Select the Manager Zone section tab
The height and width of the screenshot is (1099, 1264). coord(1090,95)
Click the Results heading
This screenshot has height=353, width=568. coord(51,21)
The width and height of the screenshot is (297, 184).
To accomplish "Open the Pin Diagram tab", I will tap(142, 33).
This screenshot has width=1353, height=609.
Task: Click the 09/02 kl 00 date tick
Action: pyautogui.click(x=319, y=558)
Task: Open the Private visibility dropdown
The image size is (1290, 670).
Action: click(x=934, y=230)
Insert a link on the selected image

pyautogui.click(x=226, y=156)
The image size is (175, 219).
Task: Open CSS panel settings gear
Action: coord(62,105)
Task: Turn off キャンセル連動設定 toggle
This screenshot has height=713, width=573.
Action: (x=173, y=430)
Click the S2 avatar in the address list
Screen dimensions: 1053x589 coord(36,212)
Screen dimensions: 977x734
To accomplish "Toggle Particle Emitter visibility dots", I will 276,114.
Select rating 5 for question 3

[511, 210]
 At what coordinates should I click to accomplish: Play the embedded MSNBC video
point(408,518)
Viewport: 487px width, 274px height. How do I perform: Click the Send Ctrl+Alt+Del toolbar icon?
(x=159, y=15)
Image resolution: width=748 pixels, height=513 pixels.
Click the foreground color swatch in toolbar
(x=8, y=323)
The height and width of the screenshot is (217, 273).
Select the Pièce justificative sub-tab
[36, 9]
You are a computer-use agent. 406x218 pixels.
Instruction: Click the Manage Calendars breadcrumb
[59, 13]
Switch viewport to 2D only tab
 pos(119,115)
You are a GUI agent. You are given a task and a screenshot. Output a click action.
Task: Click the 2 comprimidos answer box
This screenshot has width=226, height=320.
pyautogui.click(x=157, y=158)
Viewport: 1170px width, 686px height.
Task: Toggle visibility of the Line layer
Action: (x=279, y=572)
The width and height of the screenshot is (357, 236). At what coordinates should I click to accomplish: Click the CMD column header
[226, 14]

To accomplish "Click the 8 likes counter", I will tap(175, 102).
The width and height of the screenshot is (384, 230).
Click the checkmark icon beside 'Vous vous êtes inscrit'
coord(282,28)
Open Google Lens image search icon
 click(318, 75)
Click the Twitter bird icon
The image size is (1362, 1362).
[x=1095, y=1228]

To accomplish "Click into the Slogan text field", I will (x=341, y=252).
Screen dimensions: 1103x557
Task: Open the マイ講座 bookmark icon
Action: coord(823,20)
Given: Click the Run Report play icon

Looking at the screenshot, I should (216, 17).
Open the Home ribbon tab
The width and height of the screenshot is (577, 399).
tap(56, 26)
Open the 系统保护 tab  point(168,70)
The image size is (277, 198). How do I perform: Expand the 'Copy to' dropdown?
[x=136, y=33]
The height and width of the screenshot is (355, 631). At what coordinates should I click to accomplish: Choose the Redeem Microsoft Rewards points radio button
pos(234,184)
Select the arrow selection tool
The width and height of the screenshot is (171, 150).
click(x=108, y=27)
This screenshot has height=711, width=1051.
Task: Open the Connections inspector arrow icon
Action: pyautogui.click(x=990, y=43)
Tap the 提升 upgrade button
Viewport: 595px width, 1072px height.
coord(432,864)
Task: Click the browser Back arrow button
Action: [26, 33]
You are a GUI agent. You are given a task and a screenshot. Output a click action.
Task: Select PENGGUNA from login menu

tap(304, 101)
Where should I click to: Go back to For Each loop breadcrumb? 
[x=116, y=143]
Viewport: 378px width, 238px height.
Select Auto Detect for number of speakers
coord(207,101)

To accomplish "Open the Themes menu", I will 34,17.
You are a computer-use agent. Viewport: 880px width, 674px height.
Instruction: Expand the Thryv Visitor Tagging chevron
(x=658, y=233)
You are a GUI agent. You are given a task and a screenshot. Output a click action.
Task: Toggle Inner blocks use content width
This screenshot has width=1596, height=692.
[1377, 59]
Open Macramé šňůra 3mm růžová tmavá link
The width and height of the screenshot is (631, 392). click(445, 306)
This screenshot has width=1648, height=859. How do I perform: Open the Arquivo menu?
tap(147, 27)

Stated exercise:
Could you write out the rows again for the stretch from the line containing "Where should I" through the line containing "(x=658, y=233)", adding 13 to every coordinate in the answers?

Expected answer:
Where should I click to: Go back to For Each loop breadcrumb? 
[x=129, y=156]
Viewport: 378px width, 238px height.
Select Auto Detect for number of speakers
coord(220,114)

To accomplish "Open the Themes menu", I will 47,30.
You are a computer-use agent. Viewport: 880px width, 674px height.
Instruction: Expand the Thryv Visitor Tagging chevron
(x=671, y=246)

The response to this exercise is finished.